One interesting consequence of these different representations is the following. The single clause representation is essentially a propositional one, while the representation as a conjunctive set of clauses (CNF) also allows for relational descriptions. The propositional techniques will learn constraints for one specific CSP instance (e.g., n-queens for one specific n or graph coloring for one specific graph), while relational approaches have the potential of learning the general CSP (e.g., n-queens for all n at the same time or graph coloring for arbitrary graphs). Indeed, given that in the single clause representation the arity of the target predicate is fixed and \(vars(head) = vars(body)\), it is not possible to learn one clause that will work for any number of queens.

As an example, let us examine the graph coloring problem. Using a propositional representation (either the single clause or the propositional CNF one), one will essentially learn the constraints governing a particular graph. This is easy to see when considering the single clause representation. What will be learned will be a set of inequalities. Each such inequality corresponds to one edge in the graph. This is unusual from an ILP perspective, as there it would typically be assumed that the edges are given. If the edges are given, it is possible to learn the overall concept of graph-coloring using a clause such as

$$ edge(X,Y), color(X,CX), color(Y,CY) \rightarrow CX \not = CY$$

5 CSP Learning Systems

In the literature there are several examples of learning systems that focus on the problem of learning CSPs. To describe these learning systems, we shall proceed along a number of dimensions, which are often used to characterize ILP systems. It will be convenient to realize this by answering the following questions:

  1. 1.

    What is the representation language for the examples (or instances in the data)?

  2. 2.

    What is the hypotheses space or language ?

  3. 3.

    What type of background knowledge is used ?

  4. 4.

    What search strategy is used ?

  5. 5.

    How are the resulting hypotheses scored or ranked ?

In the remainder of this section we briefly discuss five different constraint learning systems by answering these questions.

5.1 Learning a CNF

Clausal Discovery (Claudien) [14]. Claudien was developed as a general purpose learning system, not focussed in particular on learning CSPs.

  1. 1.

    Examples are represented as Herbrand interpretations. These interpretations can contain additional information about the problem instance, for example the graph structure in the case of graph coloring. Claudien is capable of learning from only positive examples, or both positive and negative examples.

  2. 2.

    Hypotheses are represented as a conjunctive set of clauses.

  3. 3.

    Background knowledge contains global knowledge, for example, definitions of global constraints that are available. This knowledge is typically represented as clauses or predicate definitions.

  4. 4.

    Search in Claudien is performed on a lattice based on \(\theta \)-subsumption.

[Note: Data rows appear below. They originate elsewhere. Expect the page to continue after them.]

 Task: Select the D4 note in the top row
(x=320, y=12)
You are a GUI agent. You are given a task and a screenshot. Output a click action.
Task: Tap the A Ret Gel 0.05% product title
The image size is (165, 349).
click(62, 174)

It is guided by a refinement operator which can be specified in the \(\mathcal {D}LAB\) bias specification language, which specifies which literals can be added to a clause during the search.

  5. 5.

    Claudien computes the most specific hypothesis, that is the one that covers the fewest interpretations.Footnote 2

Lallouet et al. [19]. The system proposed by Lallouet et al. essentially solves the same learning task as Claudien. However, instead of learning a set of clauses in universally quantified conjunctive normal form (UCNF) directly, they exploit the duality between UCNF and clauses in existentially quantified disjunctive normal form (EDNF) [11]. This duality can be expressed by the following property:

$$( \exists l_{1,1} \wedge \cdots \wedge l_{1,n_1}) \vee \cdots \vee (\exists l_{k,1} \wedge \cdots \wedge l_{k,n_1k})$$

is a solution to an EDNF concept learning task with positive examples P and negative examples N if and only if

$$( \forall \lnot l_{1,1} \vee \cdots \vee \lnot l_{1,n_1}) \wedge \cdots \wedge (\forall \lnot l_{k,1} \vee \cdots \vee \lnot l_{k,n_1k})$$

is a solution to an UCNF concept learning task with N as positive examples and P as negative examples. The clausal theory is thus obtained by learning a EDNF on the examples where the class labels are flipped (so positive become negative and vice versa) and by then taking the negation of the obtained formula, which is in UCNF. The main motivation for this approach is the availability of EDNF learning algorithm implementations such as Aleph [26].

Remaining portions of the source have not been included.